Studio album by Psy
- Released: May 10, 2017
- Recorded: 2016–2017
- Genre: K-pop
- Length: 35:32
- Labels: YG; School Boy; Republic;
- Producers: PSY; Yoo Gun-hyung; Seo Won-jin; Kim Dohoon; J.Y. Park "The Asiansoul"; B.I;

Psy chronology
| Chiljip Psy-da (2015) | 4×2=8 (2017) | Psy 9th (2022) |

Singles from 4×2=8
- "I Luv It" Released: May 10, 2017; "New Face" Released: May 10, 2017; "Love" Released: July 16, 2017;

= 4×2=8 =

4×2=8 is the eighth studio album by South Korean singer Psy. The album was released digitally on May 10, 2017, by YG Entertainment, School Boy Records, and Republic Records.
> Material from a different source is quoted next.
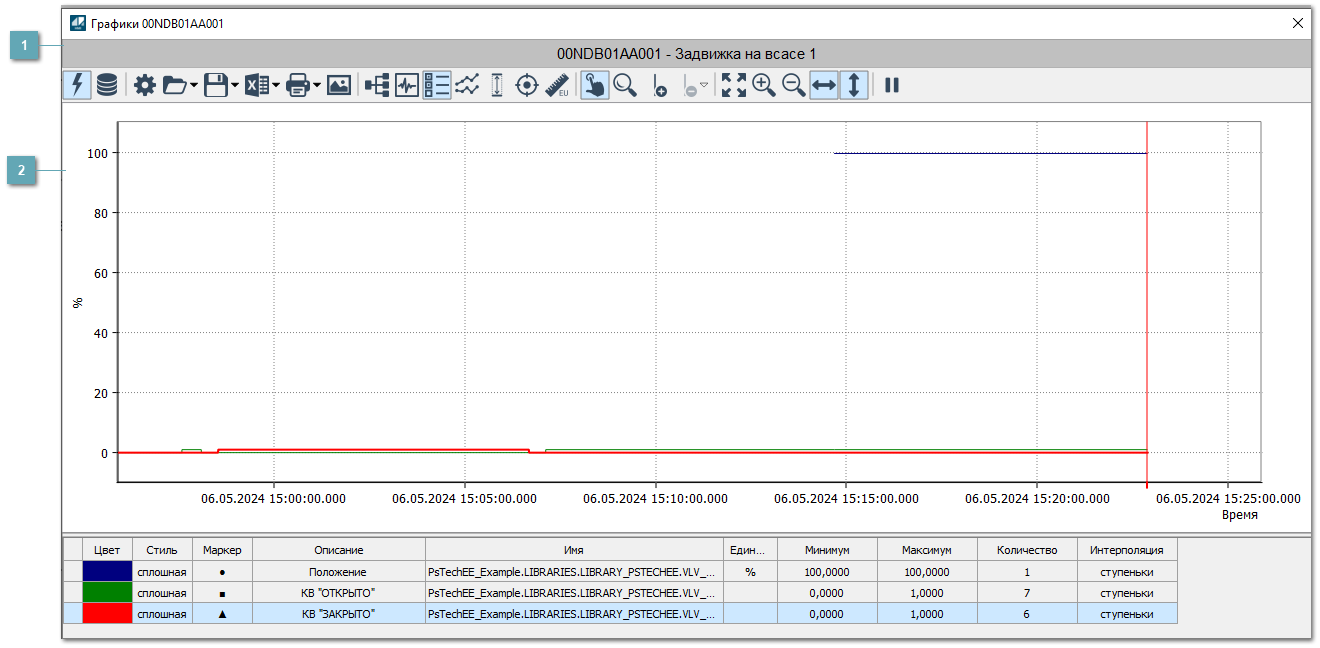Toggle real-time mode lightning icon
This screenshot has height=648, width=1320.
point(78,85)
The title of the album is a Korean pun; the mathematical formula can be read in Korean as 'sa yi pal' (사이팔), which means '4 times 2 is 8,' the wordplay referring to the fact that this is Psy's 8th album.
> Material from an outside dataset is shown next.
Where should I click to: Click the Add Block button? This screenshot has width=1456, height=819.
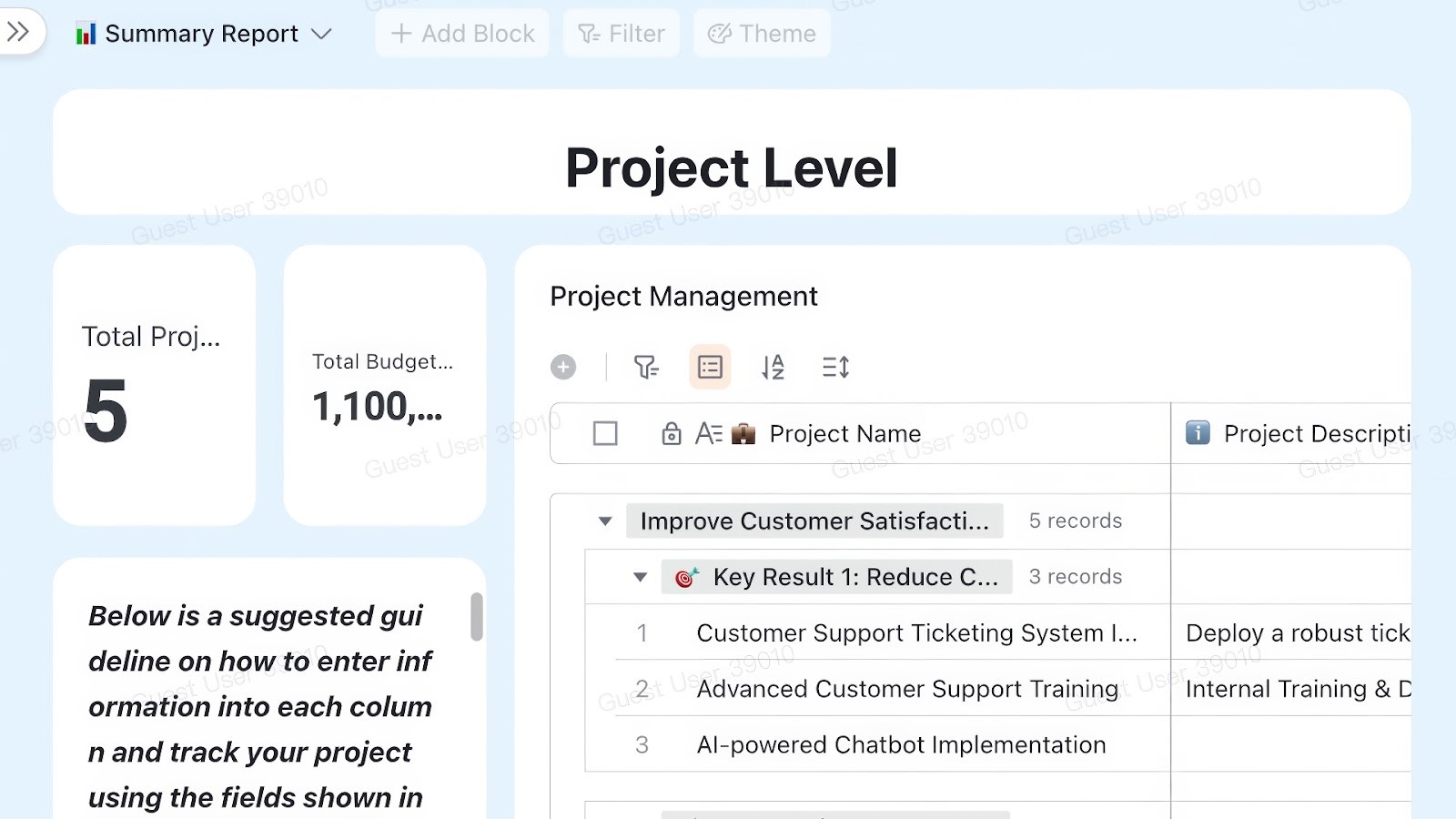[462, 33]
This was Psy's last album under YG before his departure on May 15, 2018.

== Background ==
On May 1, YG Entertainment officially announced PSY's comeback by unveiling a poster of the comeback schedule, along with the title of the album 4×2=8. From May 4 to May 7, the track list was released, revealing the title track and featured artists, including Big Bang's G-Dragon and Taeyang, iKON's B.I and Bobby, Zico, Tablo, Lee Sung-kyung and Park Jin-young as a producer. One day before the release of the album, illustration teaser images were unveiled for each song.

== Songs ==
Most of the songs were written and composed by YG Entertainment artists, unlike his last album Chiljip Psy-da which didn't feature any YG artists. Psy stated in an interview that he wanted young blood for the album, and didn't want it to sound old, so he worked with B.I, who co-composed three tracks on the album. BigBang's Taeyang is featured on "Love"; iKon's B.I and Bobby on "Bomb"; and actress Lee Sung-kyung is featured on "Last Scene". Tablo participated in writing the lyrics and is featured on "Auto Reverse" with B.I. BigBang's G-Dragon took part in writing the lyrics for, and features on "Fact Assault", which is notable for having profanity, Psy stated "this track has so much profanity, and I don't even expect it to pass the censorship rating".

== Music videos ==
Actor Lee Byung-hun is featured in the music video of "I Luv It", while Apink's Son Na-eun played the title role in the music video of "New Face". The music videos cumulatively reached 8 million views within 14 hours, with "I Luv It" surpassing 4 million views and "New Face" surpassing 3.7 million views.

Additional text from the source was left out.